葉清硯光是想都知道屆時三皇子該是多麽的悔恨,多麽的憤怒與悔不當初。

而如今這個悔不當初,就握在他手中。

魏帝的話讓雲閣老臉色一白,  衆朝臣對視一眼,心知肚明,  卻不敢冒然開口,低垂着頭思考這場鬧劇怕是要以葉家這庶子的命了結。

葉寶文被太醫上前診脈時顫抖不已,  他自然不是無知的小白花,  自幼因為庶子的身份低人一等,他生母更是入不了葉府的外室,  他在葉家一開始連一個下人都不如。

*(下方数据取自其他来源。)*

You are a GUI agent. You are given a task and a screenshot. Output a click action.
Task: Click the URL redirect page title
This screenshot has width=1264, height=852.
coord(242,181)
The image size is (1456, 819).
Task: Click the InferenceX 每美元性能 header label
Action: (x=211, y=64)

是後來不知為何三皇子将他認錯了人,  說他是自己的救命恩人,說以後會對他好。

他像是抓住一根救命稻草,貪念湧起,  他毫不客氣認下了這個恩情。

而日後這些年他知道自己做了最好的選擇,三皇子的憐惜以及私下裏與父親打招呼後,他在葉家的身份水漲船好,  葉家衆人只當他是得了父親的歡喜,卻不知私下裏父親只是因為三皇子對他的看重而高看一眼。

他借着這個機會,這些年将真正的嫡子踩在腳下。

但這一切都被今晚上毀了……

葉寶文了解三皇子,也知道他的軟肋,他沒鬧也沒張嘴為自己解釋,他聽着太醫禀告說他沒醉酒也沒被下藥時,半個字也沒說,凄慘看了身側三皇子一眼,眼神裏欲語還休,最後決然赴死地低下頭。

背脊彎下來,即使顫抖着卻也不忍說出心上人半個不字。

這一幕足以觸動三皇子內心的愧疚與不舍。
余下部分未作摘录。